А следователь Строганов что-то писал и писал. Он много листов с показаниями исписал…
А Алексей не слышал, о чем разговор идет…
Людмила вчера говорила, где она сделает грядку с клубникой. И даже сорт какой-то называла. Такая клубника, что все теплое время года ягоды дает, а не только в один короткий период созревания. А рядом грядку с земляникой хотела сделать… Говорила, что земляника для здоровья очень полезная ягода. И вообще, Людмила, кажется, уже весь огород распланировала…
Потом Алексей не читая подписал протокол допроса. Молча, ни на один из вопросов не ответив. Небольшой протокол. Всего половина странички. Потом другие подписывали другие протоколы, и следователь сложил все бумаги в старый обшарпанный портфель. Этот портфель чуть-чуть оживил Алексея, потому что напомнил ему портфель подполковника Скоморохова. Но никаких слов тоже не вызвал. Впечатление создалось такое, что Алексей вообще потерял дар речи…
Строганов уехал. В бане, кроме Алексея, остались отец с сыном Пашкованцевы, Тоша и Геннадий.
– Самогонки принести? – спросил Мишка.
Алексей молча вытащил сто рублей. Мишка, кажется, бегом бегал, потому что вернулся быстро и задохнувшись. Принес опять две бутылки. Налили. Первому стакан Алексею протянули, но тот только головой замотал, отказываясь. Других уговаривать не пришлось. Две бутылки мигом оказались пустыми…
Сидели, разговаривали… Говорили они о кавказцах… И только о них…

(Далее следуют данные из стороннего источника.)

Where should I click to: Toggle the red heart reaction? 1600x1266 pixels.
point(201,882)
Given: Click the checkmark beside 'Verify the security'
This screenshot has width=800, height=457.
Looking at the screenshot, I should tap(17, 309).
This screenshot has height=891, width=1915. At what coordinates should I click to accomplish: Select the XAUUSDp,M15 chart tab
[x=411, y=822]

Внезапно Алексей встал и посмотрел на Тошу.
– Завтра поедем покупку оформлять…
– Какую покупку? – не понял Тоша.
– Дома…
– Дома-то нет…
– Я новый построю… Поедем завтра… Сегодня мне тяжело… Четыреста тысяч, как обещал, я тебе плачу…

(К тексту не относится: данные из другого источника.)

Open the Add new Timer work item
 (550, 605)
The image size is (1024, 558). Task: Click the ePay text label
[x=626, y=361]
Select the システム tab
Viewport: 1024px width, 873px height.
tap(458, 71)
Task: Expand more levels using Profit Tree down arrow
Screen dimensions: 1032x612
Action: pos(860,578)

– За что? – Тоша опять не понял. – Одна баня осталась… Сорок тысяч за все про все… Баня и участок… Сорок, а не четыреста… Тебе еще строить… Я не Ваха, чтобы так наглеть… – Он даже изуродованной ногой своей в сердцах топнул.
– И еще… – добавил Алексей чуть тише и угрюмее. – Покажешь мне, где Ваху найти…
– Это я тебе и рассказать могу… Такой дом один на весь райцентр…
– Это любой покажет… – добавил дядя Леня. – Только один не ходи… Их там много…
– Мы поможем, чем сможем… Не велика помощь, сам понимаю, но на что-то и мы годимся: – Даже за двадцать лет жизни в деревне Геннадий не разучился говорить относительно грамотно, по-городскому…
ЧАСТЬ ВТОРАЯ
ПРОЛОГ
Артем Палыч ковырнул вилкой колбасу.
– Дело это теперь не мое, поскольку я законный и уважаемый пенсионер… Нет теперь следователей в прокуратуре, есть только следователи следственного комитета… И пусть они разбираются с тем, с чем у меня ума разобраться не хватило… Повторяю, я только законный и уважаемый пенсионер…
– Что-то новое… – заметил отец Георгий. – У нас что, пенсионеров теперь уважают? Мне казалось, последние лет пятнадцать-двадцать их в государственном масштабе целенаправленно со свету сживают…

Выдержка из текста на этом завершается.